Operating expenses in cost of sales were $38.0 million in the third quarter of 2023 compared to $23.6 million in the third quarter of 2022. Cost of sales related to idled mine assets in the third quarter of 2023 included less than $0.1 million related to depreciation expenses for idled equipment (third quarter of 2022: $0.2 million).

Other operating expenses was $0.4 million in the third quarter of 2023 (third quarter of 2022: $0.5 million of other operating income). Management fee of $1.8 million were recorded and offset by foreign exchange gain of $1.2 million in the third quarter of 2023.

Administration expenses were $1.8 million in the third quarter of 2023 which was similar to the third quarter of 2022.

The Company continued to minimise evaluation and exploration expenditures in the third quarter of 2023 in order to preserve the Company's financial resources. Evaluation and exploration activities and expenditures in the third quarter of 2023 were limited to ensuring that the Company met the Mongolian Minerals Law requirements in respect of its mining licenses.

Finance costs were $13.2 million and $10.8 million in the third quarter of 2023 and 2022 respectively, which primarily consisted of interest expense on the $250.0 million Convertible Debenture.

For the nine months ended September 30, 2023

The Company recorded a $33.8 million profit from operations in the first nine months of 2023 compared to a $5.9 million profit from operations in the first nine months of 2022. The financial results for the first nine months of 2023 was impacted by increased sales volume and improvement in the Company's average realised selling price.

Revenue was $243.0 million in the first nine months of 2023 compared to $42.6 million in the first nine months of 2022. The increase was due to (i) coal export volumes through the Ceke Port of Entry gradually increased since the second quarter of 2023; and (ii) the Company experienced an increase in the average selling price of coal from $65.5 per tonne in the first nine months of 2022 to $93.1 per tonne in the first nine months of 2023 as a result of improved market conditions in China, expansion of its sales network and diversification of its customer base.

Cost of sales were $121.6 million in the first nine months of 2023 compared to $38.1 million in the first nine months of 2022, as follows:

Operating expenses in cost of sales were $87.4 million in the first nine months of 2023 compared to $27.2 million in the first nine months of 2022. The overall increase in cost of sales was primarily due to the increased sales.

Cost of sales related to idled mine assets in the first nine months of 2023 included $0.1 million related to depreciation expenses for idled equipment (first nine months of 2022: $0.9 million).

Other operating expenses was $5.2 million in the first nine months of 2023 (first nine months of 2022: $6.4 million of other operating income).

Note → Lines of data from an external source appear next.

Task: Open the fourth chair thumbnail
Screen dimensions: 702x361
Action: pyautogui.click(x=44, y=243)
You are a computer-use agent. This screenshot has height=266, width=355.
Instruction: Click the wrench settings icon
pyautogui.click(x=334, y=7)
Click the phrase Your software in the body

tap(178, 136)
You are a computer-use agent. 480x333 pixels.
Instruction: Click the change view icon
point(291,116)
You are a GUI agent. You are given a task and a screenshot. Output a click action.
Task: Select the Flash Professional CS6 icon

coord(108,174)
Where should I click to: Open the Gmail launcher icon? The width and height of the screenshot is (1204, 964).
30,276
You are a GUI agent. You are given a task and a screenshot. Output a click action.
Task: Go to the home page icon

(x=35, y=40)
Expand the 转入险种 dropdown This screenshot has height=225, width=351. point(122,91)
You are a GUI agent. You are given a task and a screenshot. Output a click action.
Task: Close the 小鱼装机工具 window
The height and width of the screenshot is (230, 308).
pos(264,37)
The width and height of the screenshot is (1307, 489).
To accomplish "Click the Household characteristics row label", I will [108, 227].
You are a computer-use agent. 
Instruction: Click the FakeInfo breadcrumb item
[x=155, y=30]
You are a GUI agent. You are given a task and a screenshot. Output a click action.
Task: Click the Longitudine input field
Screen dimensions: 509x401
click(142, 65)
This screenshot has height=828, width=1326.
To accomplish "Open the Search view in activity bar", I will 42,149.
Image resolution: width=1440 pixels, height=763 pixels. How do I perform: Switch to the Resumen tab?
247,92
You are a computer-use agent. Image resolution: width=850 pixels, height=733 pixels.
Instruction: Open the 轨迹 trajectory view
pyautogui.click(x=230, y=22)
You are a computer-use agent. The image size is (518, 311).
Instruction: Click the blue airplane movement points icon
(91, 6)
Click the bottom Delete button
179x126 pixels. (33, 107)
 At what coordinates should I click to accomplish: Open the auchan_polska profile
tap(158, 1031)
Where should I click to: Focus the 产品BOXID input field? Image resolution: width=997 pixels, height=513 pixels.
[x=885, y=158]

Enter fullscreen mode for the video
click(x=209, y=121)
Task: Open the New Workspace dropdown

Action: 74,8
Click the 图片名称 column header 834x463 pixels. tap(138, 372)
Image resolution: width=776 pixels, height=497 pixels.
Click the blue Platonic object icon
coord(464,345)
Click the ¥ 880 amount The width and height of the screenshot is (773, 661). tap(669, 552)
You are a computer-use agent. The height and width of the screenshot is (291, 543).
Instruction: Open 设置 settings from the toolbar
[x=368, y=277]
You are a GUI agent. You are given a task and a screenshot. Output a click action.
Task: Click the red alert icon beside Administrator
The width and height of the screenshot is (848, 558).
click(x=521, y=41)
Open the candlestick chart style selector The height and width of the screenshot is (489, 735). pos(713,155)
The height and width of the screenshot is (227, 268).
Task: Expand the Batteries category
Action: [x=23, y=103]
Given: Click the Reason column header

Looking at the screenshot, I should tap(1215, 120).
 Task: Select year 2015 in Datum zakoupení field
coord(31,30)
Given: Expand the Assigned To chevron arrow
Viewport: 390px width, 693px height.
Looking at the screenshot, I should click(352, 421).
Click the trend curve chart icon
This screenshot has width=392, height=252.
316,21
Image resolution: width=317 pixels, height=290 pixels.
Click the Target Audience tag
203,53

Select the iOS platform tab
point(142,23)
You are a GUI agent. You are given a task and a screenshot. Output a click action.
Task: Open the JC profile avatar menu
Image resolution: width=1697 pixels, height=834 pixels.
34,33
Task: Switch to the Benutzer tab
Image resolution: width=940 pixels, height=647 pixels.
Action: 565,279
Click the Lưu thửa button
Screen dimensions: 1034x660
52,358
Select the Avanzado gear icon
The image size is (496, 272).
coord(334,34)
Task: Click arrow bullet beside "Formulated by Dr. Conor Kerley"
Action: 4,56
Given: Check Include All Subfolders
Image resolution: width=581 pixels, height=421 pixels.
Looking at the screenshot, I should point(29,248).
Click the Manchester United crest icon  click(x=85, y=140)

Foreign exchange loss of $1.2 million and management fee of $3.7 million were recorded in the first nine months of 2023. (first nine months of 2022: foreign exchange gain of $4.1 million and written off of other payables of $3.3 million were recorded).

Administration expenses were $6.6 million in the first nine months of 2023 compared to $4.8 million in the first nine months of 2022, the increase was mainly due to the increase in corporate administration expenses and salaries and benefits as a result of expansion of operation since the second quarter of 2023.

The Company continued to minimise evaluation and exploration expenditures in the first nine months of 2023 in order to preserve the Company's financial resources. Evaluation and exploration activities and expenditures in the first nine months of 2023 were limited to ensuring that the Company met the Mongolian Minerals Law requirements in respect of its mining licenses.

Finance costs were $36.7 million and $31.0 million in the first nine months of 2023 and 2022 respectively, which primarily consisted of interest expense on the $250.0 million Convertible Debenture.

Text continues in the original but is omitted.